Brief
Pictures stay out of this copy; please retype only the lines from the start of the records through the line with "Image resolution: width=1533".

Exercise materials
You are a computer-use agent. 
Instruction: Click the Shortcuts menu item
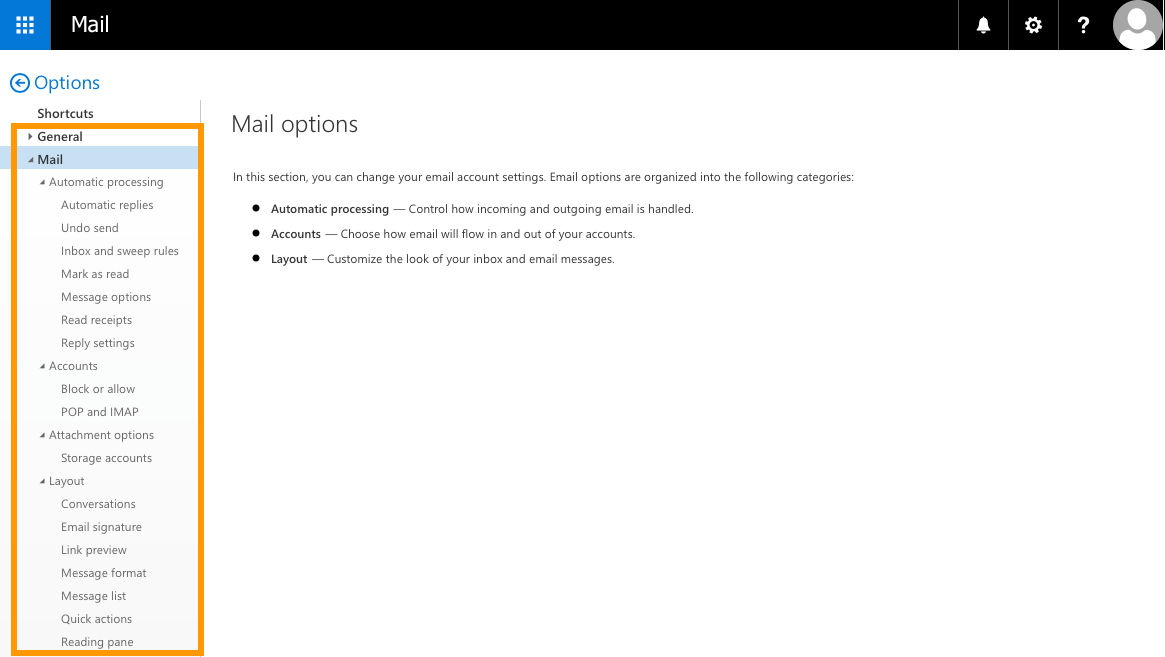(x=65, y=114)
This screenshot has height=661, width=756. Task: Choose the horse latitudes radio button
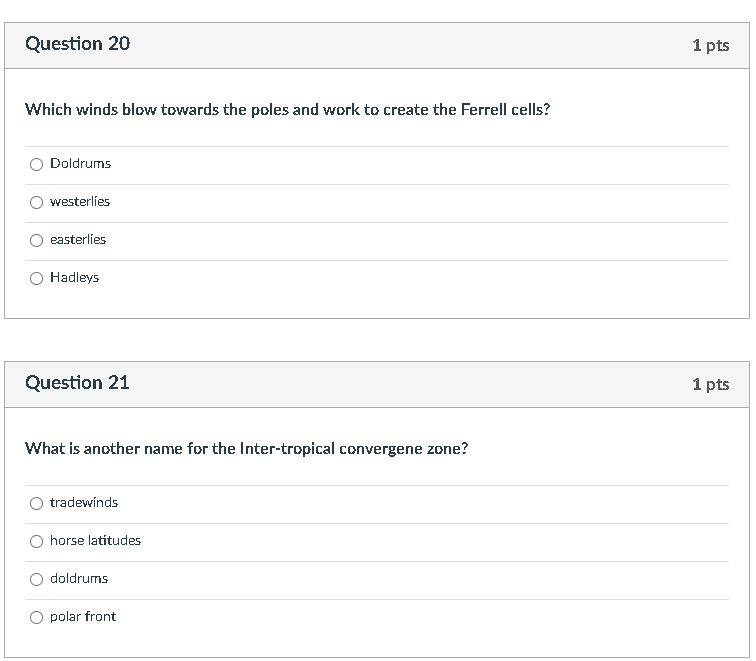tap(36, 542)
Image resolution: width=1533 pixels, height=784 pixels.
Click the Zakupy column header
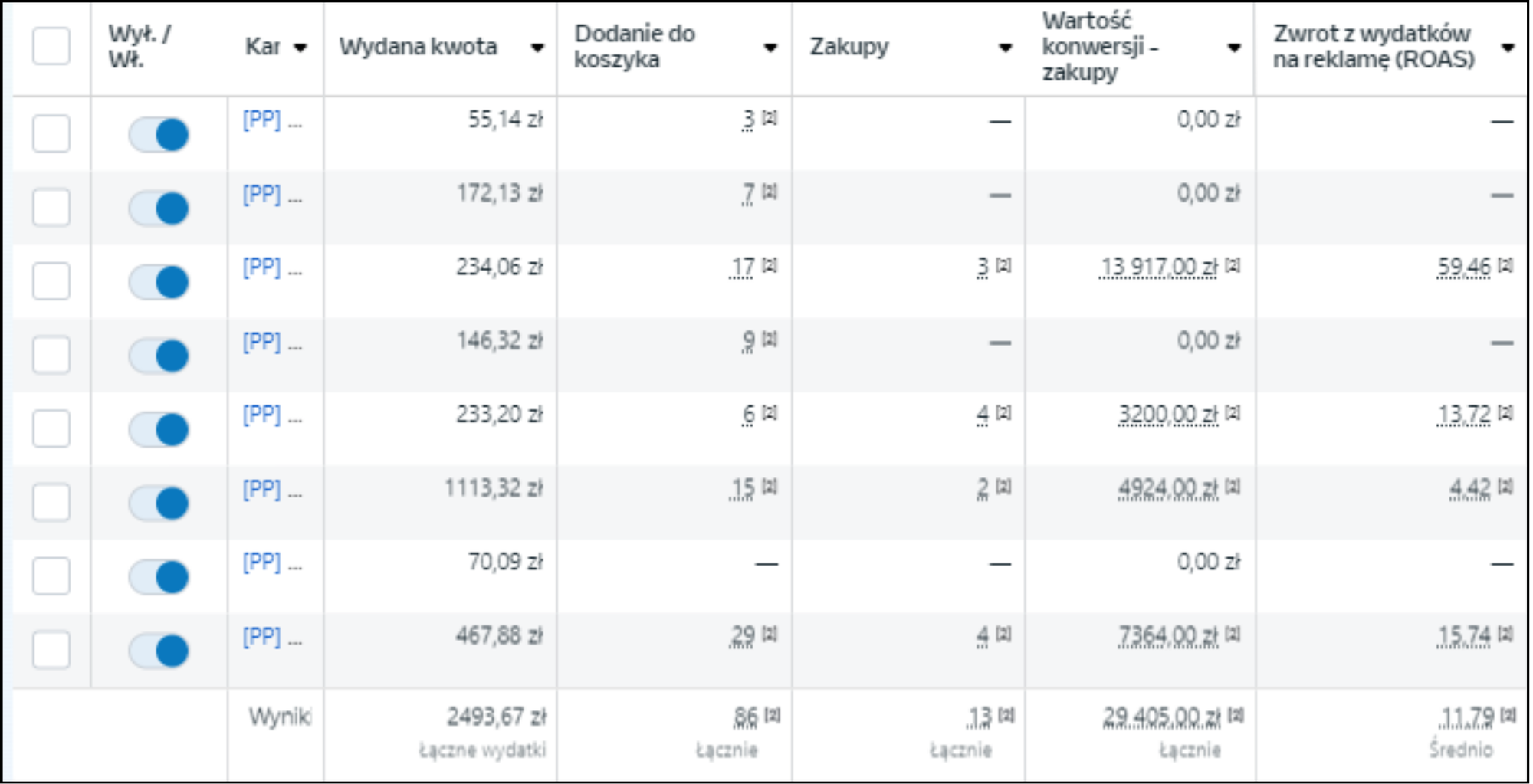click(849, 48)
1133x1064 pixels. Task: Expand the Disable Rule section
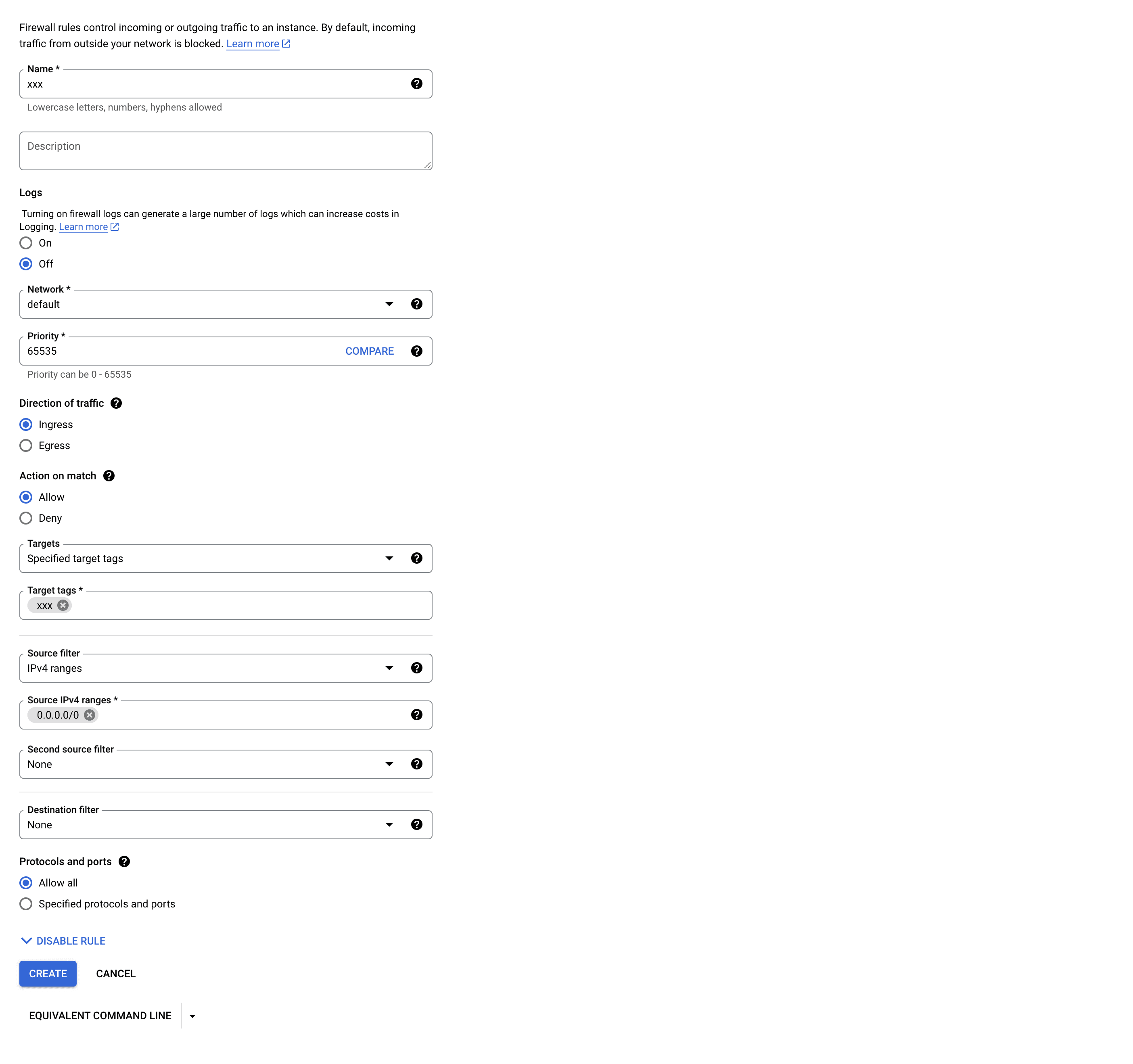point(63,941)
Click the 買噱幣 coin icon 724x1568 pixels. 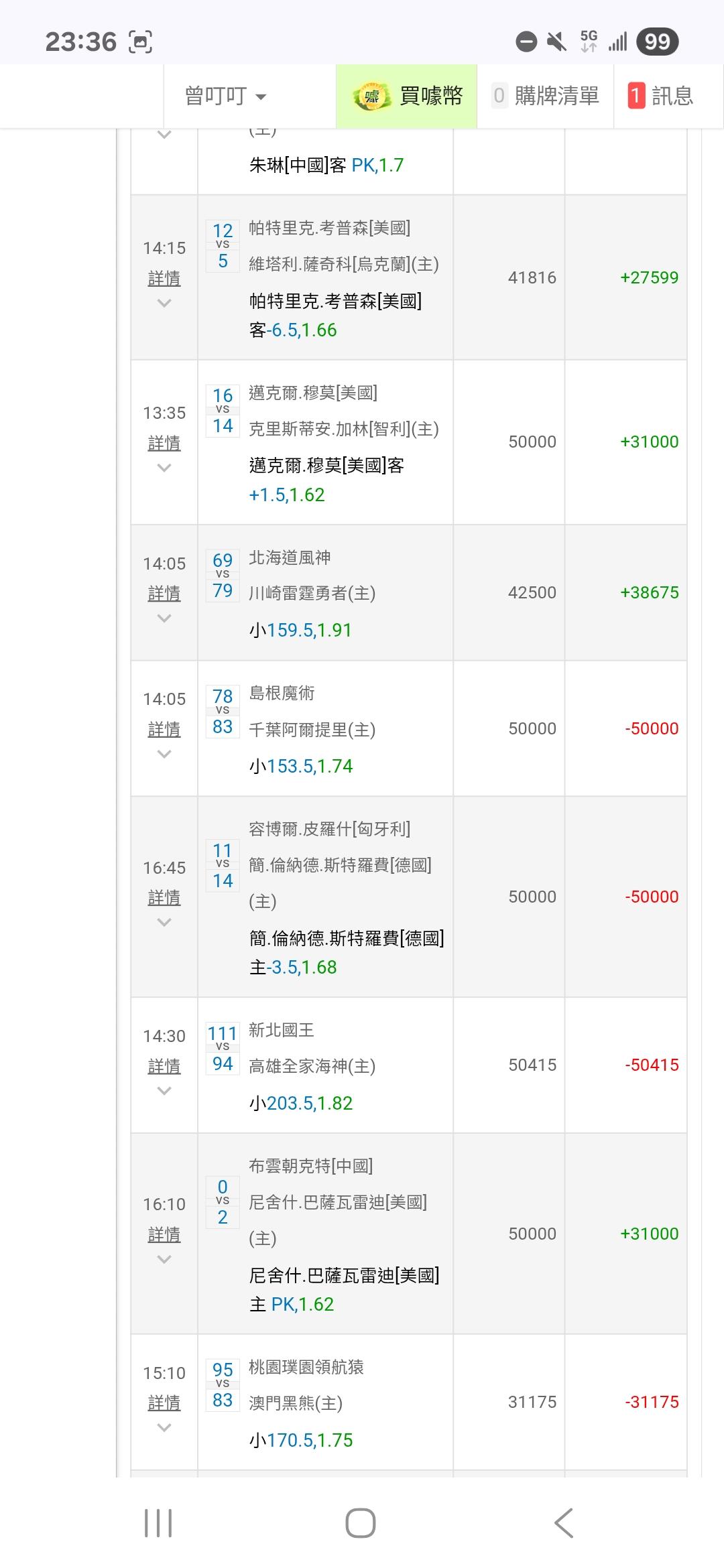pyautogui.click(x=371, y=96)
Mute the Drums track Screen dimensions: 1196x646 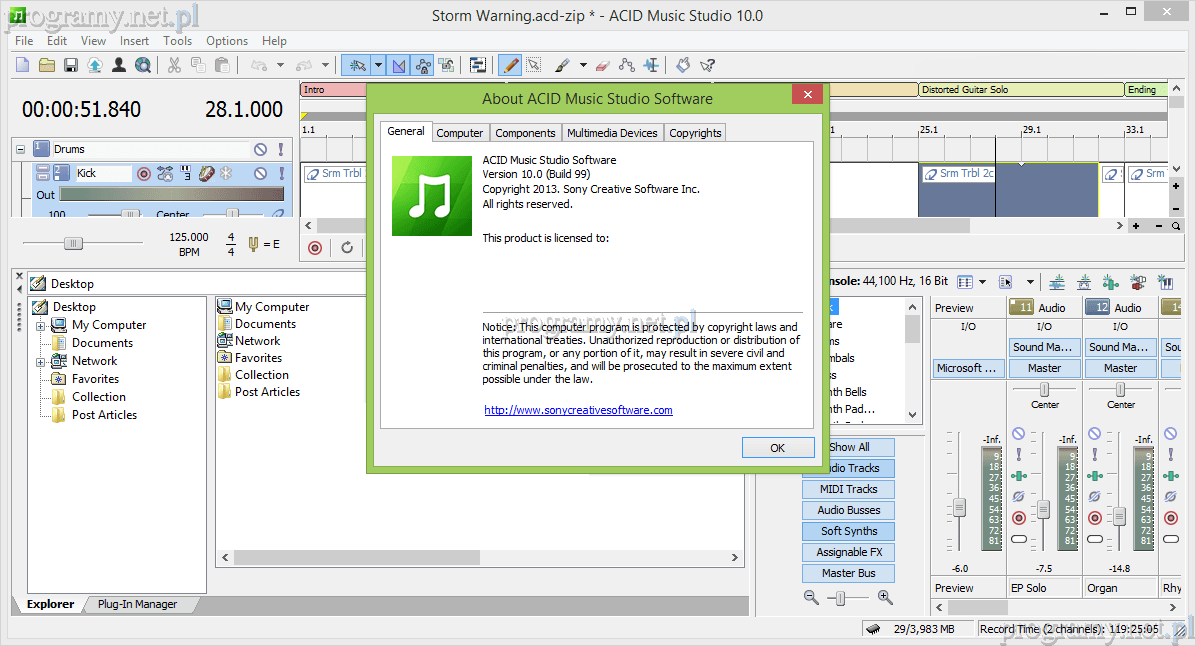point(260,149)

Response area
You are a computer-use agent. 
Instruction: Click the Shortcuts menu item
(x=65, y=114)
This screenshot has height=661, width=756. Task: Choose the horse latitudes radio button
tap(36, 542)
Image resolution: width=1533 pixels, height=784 pixels.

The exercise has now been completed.